Genial fand ich auch die Meta-Ebene des Spiels, die eben vorher erwähnten Einblendungen während der Ladepausen. Diese passen sich nämlich (glaub ich) dem Grad eures Fortschritts an. Während anfangs noch Tipps herumflirren, später Details zur aktuellen Situation zusammengefasst werden, starrte ich mit offenen Augen auf den Bildschirm, als da plötzlich stand: „Do you feel like a hero yet?“. Ich musste schlucken und habe darüber nachgedacht, was ich die letzten Stunden virtuell so alles getan hatte. Und nein, ich fühlte mich nicht wie ein Held. Sowas von gar nicht. Trotzdem – es gab ja einen Grund für das alles und – Hand aufs Herz – man kann ja nichts dafür, da ist ja jemand, jemand „außerhalb“, der mich dazu zwingt (die Spielmechanik) … oder?

Ich habe das Spiel durchgespielt. Es gibt vier Enden und je nachdem welches man serviert bekommt / gewählt hat, auch einen spielbaren Epilog. Danach saß ich lange Zeit auf der Couch, legte den Controller aus der Hand und ließ das Spiel auf mich wirken.

Das Resultat war für mich eindeutig: So müssen Spiele gemacht werden, die ernst genommen werden wollen und eine Message haben, die man mit Worten nicht erklären kann. Aber ich habe verstanden. Definitiv verstanden. Und ich kann den Machern des Spiels nur ausdrücklich „danke“ sagen. Mein Weltbild habt ihr verändert. Und das ist keine Übertreibung.

„Spec Ops: The Line“ bekommt von mir 9 von 10, endlich den Beweis dafür, das Spiele ein ernst zu nehmendes Kulturgut sind, liefernde, Punkte.

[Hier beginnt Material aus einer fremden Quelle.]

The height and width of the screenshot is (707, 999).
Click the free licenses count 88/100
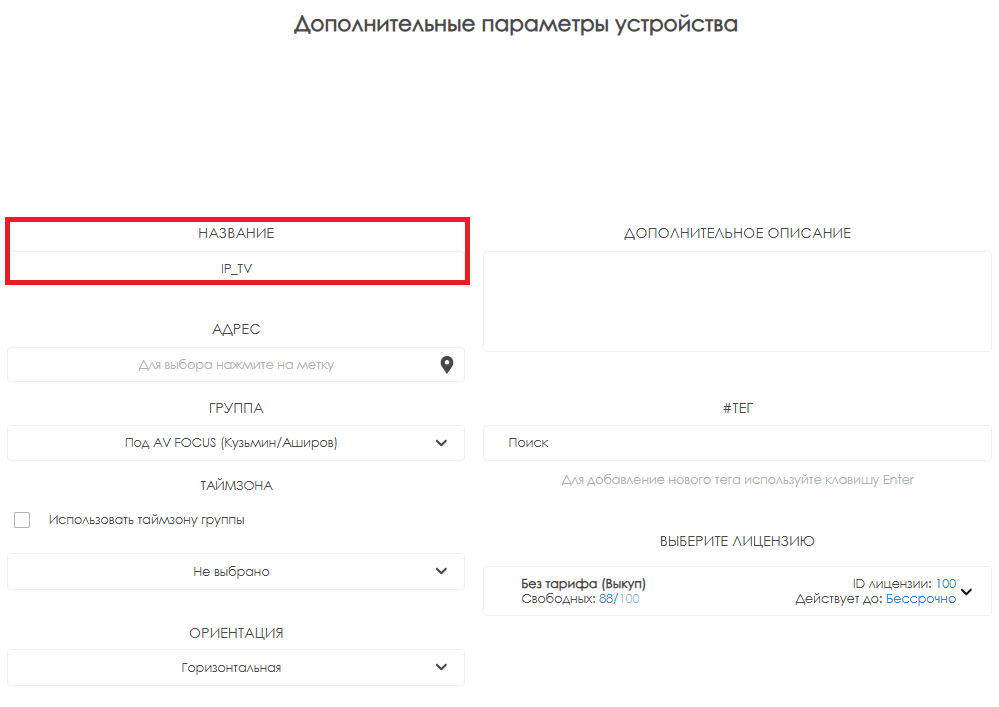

PS: Ich weiß, dass mir sicher einige Leute widersprechen werden und ich weiß, dass es für manche vermutlich übertrieben klingt, aber ich spiele seit zwanzig Jahren Computer- und Videospiele – und dies ist das erste Mal, dass ich dreißig Minuten nach Ende eines Spiels immer noch mit offenem Mund vor dem Bildschirm saß und meine Gedanken rasten, weil ich so viele Dinge plötzlich klar vor Augen hatte. Ich weiß von anderen, dass sie es nur als „normalen Shooter mit guter Story“ gesehen haben. Was ich verstehe. Ich kann auch nicht sagen, warum es bei mir „Klick“ gemacht hat, vielleicht hat einfach der Zeitpunkt dafür gepasst. Und anders als zB in „Bioshock Infinite“ habe ich nicht über die Story des Spiels nachgedacht („Wenn A der Vater ist und C die Tochter, das macht dann B zu wem?“), sondern über das Leben, mein Leben, Krieg und Spiele als Kulturgut, kurzum: Ich habe mir aufgrund dieses Spiels sehr reale Gedanken über die reale Welt gemacht. Und am nächsten Tag hat es mich noch immer beschäftigt.